For tapping out, -[UIView endEditing]
can handle the responder resignation, so I think all one needs to do is place a tap recognizer on the tableview itself and enable it whenever the keyboard is showing (this also handles arbitrary nesting of UITextViews
/UITextFields
). endEditing
has been around since the early days, and it's always worked well for me, but there may be edge cases that make alternate methods necessary.
Given this, I think one could argue that using TPKeyboardAvoidingTableView
in post-iOS6 adds quite a bit of code just to solve tap-out. Doing it manually is still a minor pain however (you still have to pay attention to keyboard show/hide events), so another strategy might be to refactor it into a TPTapoutTableView
, simplify the responder handling, and have TPKeyboardAvoidingTableView
subclass that. The former would be usable everywhere, the latter provided for older versions, and discretion regarding which to use being left up to the developer.
For pre-iOS6, TPKeyboardAvoidingTableView prior to 01090ae seems like the right way to go. If you really wanted to, you could #ifdef
the TPKATV code so that it essentially no-ops on later OSes.

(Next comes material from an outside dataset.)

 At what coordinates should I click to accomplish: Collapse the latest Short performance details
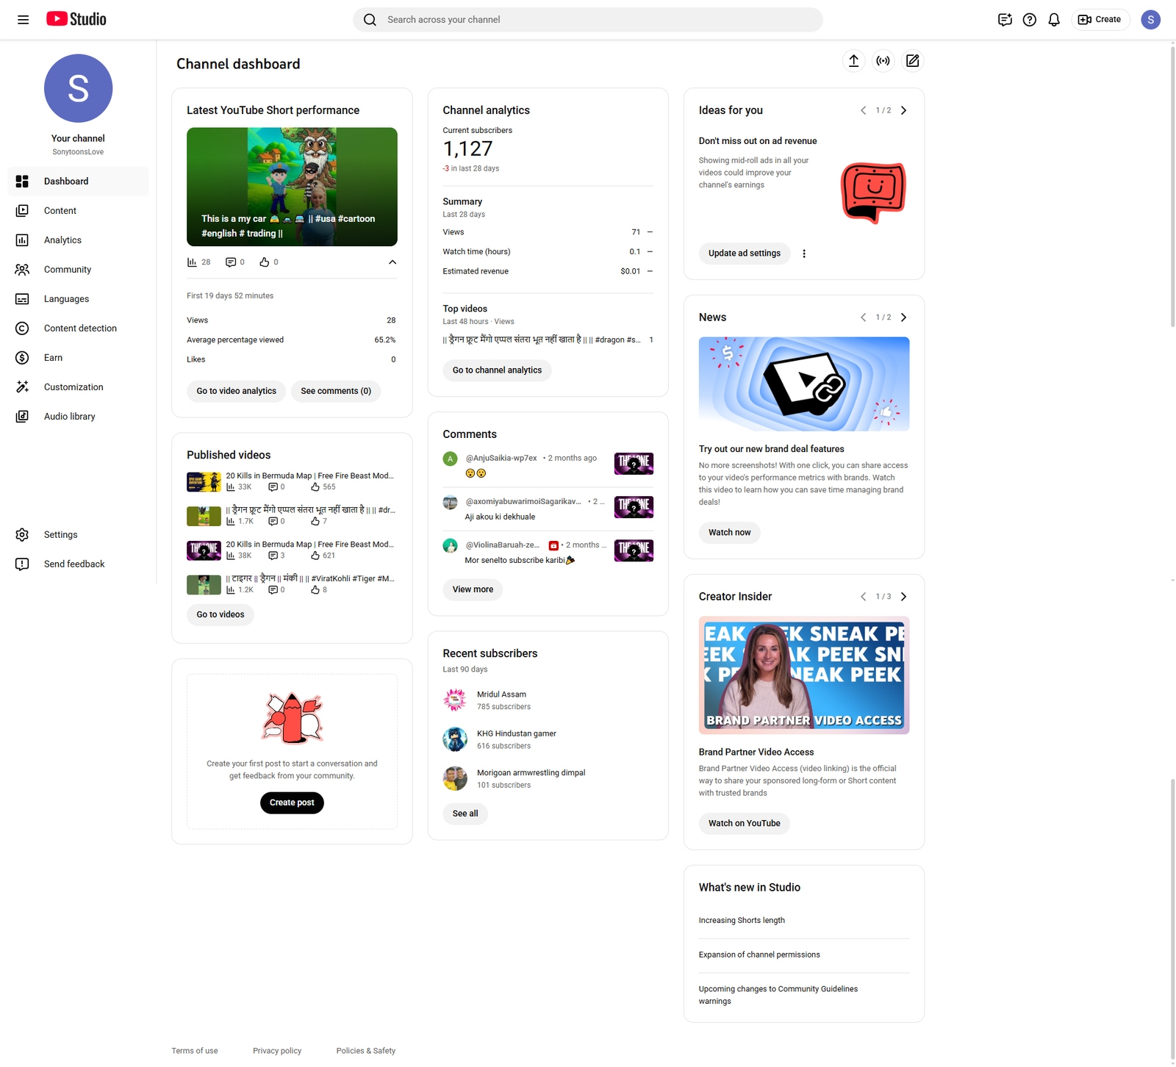392,262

All of that said, this isn't something to which I'll be able to dedicate time anytime soon. I definitely on't be offended if you want to revert the TPKeyboardAvoidingTableView portion of 01090ae, as obviously it's problematic. 8914c9a should probably be looked at again as well.
Hi,
I ran into an issue that after the keyboard were closed, the whole view were shifted upwards aprox 85px (in my particular case...).
In closer inspection of the code, the TPKeyboardAvoiding_idealOffsetForView method would modify the contentOffset and it would never return to the previous (0,0) value after closing the keyboard.
I solved it in the code by adding a priorContentOffset property in the TPKeyboardAvoidingState class, and setting and resetting it in sync with the other "prior properties".
Being a total novice using git and not being sure that this IS a good solution in all cases, I've not committed this change. But I'd like someone with more knowledge to perhaps take a look at why this weren't done in the first place?